Collected data:
-=-=-
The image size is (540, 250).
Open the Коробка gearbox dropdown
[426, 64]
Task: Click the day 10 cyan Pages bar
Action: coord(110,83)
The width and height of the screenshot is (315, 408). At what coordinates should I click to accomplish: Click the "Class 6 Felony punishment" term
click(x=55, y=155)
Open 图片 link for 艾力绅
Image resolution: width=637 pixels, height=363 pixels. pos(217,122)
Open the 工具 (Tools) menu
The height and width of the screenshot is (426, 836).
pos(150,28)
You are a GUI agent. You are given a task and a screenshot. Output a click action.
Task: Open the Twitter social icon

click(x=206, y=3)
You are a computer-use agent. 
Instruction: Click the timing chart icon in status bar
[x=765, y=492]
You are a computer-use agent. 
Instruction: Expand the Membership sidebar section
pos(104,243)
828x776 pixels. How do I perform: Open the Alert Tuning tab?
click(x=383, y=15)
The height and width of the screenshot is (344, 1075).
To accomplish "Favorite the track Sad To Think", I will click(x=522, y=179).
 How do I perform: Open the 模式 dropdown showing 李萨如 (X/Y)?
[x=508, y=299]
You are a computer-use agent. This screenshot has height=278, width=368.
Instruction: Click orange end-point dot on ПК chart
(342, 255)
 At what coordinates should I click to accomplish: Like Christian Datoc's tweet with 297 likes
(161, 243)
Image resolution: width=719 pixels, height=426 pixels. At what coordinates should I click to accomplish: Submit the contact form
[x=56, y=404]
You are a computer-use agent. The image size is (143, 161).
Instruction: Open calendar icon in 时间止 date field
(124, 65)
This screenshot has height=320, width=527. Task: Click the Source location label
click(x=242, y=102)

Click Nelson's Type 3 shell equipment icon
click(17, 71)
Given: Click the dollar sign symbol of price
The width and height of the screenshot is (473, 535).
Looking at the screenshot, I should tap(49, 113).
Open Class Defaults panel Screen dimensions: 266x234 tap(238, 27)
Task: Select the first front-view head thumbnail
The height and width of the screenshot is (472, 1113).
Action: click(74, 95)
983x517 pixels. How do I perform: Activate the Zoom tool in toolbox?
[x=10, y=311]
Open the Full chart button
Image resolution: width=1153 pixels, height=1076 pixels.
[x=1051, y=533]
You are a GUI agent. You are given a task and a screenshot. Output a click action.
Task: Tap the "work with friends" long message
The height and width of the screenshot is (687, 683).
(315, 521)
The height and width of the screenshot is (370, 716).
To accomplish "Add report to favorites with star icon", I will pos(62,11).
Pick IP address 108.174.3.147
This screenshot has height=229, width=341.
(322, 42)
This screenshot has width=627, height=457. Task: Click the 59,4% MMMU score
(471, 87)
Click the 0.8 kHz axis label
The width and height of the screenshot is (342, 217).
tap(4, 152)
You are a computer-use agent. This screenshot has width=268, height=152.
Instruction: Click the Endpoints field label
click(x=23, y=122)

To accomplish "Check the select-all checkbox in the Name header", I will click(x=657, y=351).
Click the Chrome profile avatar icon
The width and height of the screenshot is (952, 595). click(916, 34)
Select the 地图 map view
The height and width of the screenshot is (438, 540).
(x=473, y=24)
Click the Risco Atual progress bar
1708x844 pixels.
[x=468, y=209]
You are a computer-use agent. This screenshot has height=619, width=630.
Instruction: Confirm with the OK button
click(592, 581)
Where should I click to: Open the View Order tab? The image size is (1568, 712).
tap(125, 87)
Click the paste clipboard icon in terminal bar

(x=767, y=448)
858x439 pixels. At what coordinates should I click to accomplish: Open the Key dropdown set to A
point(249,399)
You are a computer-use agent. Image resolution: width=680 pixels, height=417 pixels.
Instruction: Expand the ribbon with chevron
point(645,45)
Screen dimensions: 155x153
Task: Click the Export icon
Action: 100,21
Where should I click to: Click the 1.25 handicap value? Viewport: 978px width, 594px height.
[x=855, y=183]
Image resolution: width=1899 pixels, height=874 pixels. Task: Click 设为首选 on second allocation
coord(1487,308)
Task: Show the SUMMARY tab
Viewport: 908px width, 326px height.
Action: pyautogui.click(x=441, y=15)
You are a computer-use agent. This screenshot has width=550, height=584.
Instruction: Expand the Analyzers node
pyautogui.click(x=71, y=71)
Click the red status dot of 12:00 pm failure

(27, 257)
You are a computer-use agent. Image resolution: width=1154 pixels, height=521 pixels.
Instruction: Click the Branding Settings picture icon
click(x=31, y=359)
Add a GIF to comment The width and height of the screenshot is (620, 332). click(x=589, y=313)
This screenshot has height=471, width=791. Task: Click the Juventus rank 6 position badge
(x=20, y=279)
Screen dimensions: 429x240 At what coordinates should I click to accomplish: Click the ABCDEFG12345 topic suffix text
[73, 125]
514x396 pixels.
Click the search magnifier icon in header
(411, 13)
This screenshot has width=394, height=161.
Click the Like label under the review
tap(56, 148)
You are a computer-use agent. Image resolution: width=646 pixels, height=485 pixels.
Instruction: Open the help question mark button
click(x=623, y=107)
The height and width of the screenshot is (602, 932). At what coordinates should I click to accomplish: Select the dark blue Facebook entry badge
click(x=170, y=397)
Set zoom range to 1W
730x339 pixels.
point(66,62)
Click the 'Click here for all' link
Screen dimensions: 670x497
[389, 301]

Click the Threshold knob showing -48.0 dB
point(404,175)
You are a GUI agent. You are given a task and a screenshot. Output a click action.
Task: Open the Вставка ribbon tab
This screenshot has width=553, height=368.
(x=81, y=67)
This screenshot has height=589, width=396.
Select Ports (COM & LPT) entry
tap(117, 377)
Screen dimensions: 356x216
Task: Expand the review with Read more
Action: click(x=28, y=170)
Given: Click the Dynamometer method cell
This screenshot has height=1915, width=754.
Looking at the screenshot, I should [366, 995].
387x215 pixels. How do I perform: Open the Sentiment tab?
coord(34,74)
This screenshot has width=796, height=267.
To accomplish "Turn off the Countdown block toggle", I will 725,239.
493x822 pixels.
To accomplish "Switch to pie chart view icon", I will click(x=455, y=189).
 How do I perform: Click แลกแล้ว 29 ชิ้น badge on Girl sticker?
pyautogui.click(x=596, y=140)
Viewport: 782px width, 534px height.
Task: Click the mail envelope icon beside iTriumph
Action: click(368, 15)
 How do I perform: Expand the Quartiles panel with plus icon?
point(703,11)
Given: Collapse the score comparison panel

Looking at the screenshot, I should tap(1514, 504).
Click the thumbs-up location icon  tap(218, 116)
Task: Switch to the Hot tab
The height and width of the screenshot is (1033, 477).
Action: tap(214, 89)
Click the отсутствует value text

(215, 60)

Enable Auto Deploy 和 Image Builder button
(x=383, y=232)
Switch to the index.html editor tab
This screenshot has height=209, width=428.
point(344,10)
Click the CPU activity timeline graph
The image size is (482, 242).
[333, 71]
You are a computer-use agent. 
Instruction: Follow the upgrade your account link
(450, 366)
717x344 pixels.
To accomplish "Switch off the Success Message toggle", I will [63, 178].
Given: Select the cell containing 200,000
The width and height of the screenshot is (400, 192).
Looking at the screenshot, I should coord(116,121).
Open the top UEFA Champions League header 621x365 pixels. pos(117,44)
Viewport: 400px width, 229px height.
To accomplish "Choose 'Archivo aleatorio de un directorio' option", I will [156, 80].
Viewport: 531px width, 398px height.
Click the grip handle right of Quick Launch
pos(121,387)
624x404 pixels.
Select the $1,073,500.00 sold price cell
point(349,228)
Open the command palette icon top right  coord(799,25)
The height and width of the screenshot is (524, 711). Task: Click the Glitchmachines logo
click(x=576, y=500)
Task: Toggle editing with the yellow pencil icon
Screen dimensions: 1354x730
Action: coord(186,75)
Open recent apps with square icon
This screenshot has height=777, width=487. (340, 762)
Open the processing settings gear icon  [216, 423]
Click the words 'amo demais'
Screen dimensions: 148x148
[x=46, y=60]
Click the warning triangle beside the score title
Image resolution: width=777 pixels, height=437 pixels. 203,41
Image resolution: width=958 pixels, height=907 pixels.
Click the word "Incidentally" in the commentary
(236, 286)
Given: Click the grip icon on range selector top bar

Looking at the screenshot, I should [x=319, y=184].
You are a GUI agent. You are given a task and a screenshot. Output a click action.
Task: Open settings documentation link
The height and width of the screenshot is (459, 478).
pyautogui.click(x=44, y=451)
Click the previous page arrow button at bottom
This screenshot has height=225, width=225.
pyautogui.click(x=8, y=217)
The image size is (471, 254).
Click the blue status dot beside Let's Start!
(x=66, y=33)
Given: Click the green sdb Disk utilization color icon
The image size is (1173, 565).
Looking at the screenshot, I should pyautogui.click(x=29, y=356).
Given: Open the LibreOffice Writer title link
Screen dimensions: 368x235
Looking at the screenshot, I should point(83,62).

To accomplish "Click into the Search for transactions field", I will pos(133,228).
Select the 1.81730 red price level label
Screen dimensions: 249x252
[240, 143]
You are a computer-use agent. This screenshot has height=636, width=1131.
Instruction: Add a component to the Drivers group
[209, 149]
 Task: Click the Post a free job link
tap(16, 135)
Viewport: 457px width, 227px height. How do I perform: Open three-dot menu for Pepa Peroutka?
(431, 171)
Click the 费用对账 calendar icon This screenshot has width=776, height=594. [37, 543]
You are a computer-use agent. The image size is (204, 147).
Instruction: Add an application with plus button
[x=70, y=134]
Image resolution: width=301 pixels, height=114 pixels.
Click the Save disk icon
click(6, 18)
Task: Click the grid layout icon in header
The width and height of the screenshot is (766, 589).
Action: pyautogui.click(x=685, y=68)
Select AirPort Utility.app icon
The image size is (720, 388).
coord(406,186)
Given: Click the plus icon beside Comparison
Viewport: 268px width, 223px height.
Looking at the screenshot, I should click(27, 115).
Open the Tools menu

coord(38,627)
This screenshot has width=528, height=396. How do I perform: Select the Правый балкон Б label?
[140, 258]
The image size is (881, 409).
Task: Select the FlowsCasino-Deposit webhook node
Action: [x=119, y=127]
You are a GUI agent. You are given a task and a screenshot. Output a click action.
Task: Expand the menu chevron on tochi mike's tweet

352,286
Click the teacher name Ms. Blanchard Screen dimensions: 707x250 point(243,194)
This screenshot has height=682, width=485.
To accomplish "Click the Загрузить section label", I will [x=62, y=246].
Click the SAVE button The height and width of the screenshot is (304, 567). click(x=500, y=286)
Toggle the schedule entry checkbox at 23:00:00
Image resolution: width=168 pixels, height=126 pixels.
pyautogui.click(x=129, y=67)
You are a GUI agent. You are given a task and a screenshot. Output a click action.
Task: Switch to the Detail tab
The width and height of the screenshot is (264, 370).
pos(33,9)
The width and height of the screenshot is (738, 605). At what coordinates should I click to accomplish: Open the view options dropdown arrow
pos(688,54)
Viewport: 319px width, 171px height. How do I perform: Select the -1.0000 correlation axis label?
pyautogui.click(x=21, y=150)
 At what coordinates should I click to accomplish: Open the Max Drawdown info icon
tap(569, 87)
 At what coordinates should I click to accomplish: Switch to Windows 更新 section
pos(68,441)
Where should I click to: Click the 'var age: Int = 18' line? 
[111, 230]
-=-=-
* Your instructions *
From the entries above, restate word for word the lines from the line containing "Image resolution: width=1899" to the line containing "You are a computer-use agent. Image resolution: width=1154", both ends included, and nothing more.

* Response *
Image resolution: width=1899 pixels, height=874 pixels. Task: Click 设为首选 on second allocation
coord(1487,308)
Task: Show the SUMMARY tab
Viewport: 908px width, 326px height.
Action: pyautogui.click(x=441, y=15)
You are a computer-use agent. This screenshot has width=550, height=584.
Instruction: Expand the Analyzers node
pyautogui.click(x=71, y=71)
Click the red status dot of 12:00 pm failure

(27, 257)
You are a computer-use agent. Image resolution: width=1154 pixels, height=521 pixels.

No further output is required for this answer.